* What to work on: So that the copy stays text only, transcribe the data below exactly and exclude the images.

* Data for processing:
::::::::::

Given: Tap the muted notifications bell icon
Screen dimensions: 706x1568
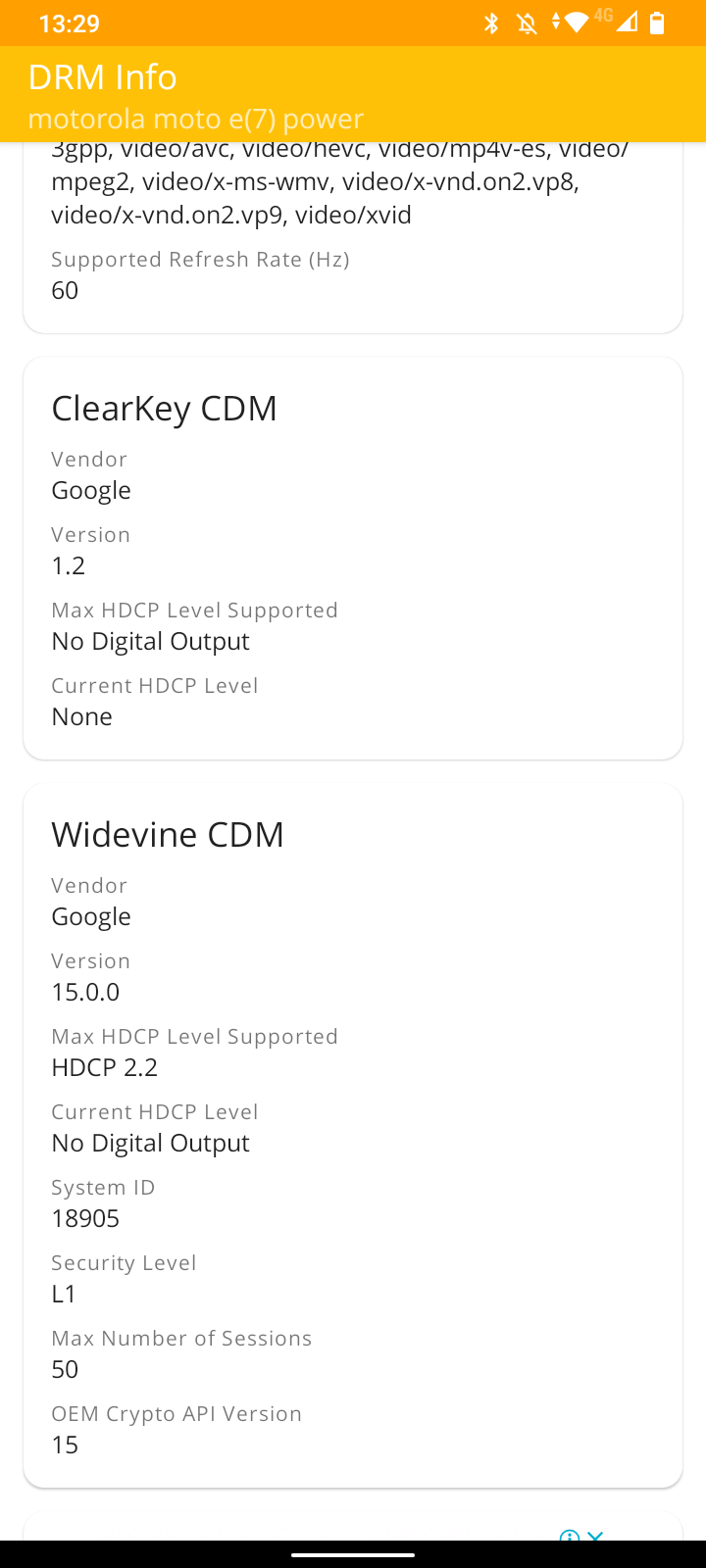Looking at the screenshot, I should pos(528,23).
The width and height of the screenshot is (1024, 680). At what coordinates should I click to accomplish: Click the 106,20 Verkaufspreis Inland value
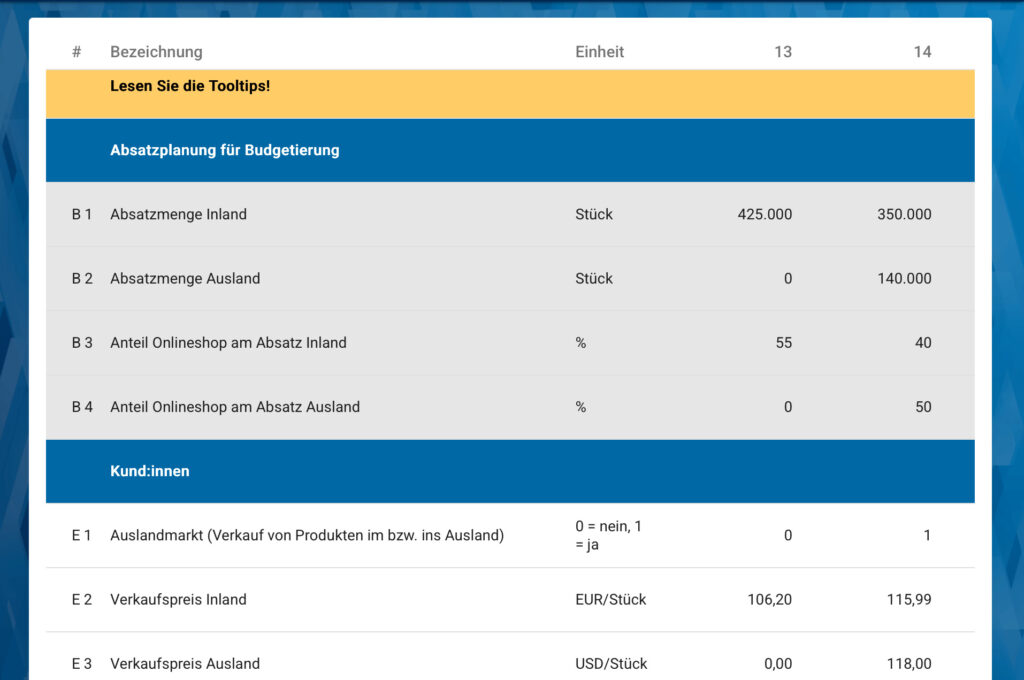[x=769, y=600]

::::::::::

* Exercise response:
Given: Tap the muted notifications bell icon
Screen dimensions: 706x1568
Looking at the screenshot, I should pos(528,23).
The width and height of the screenshot is (1024, 680). At what coordinates should I click to accomplish: Click the 106,20 Verkaufspreis Inland value
[x=769, y=600]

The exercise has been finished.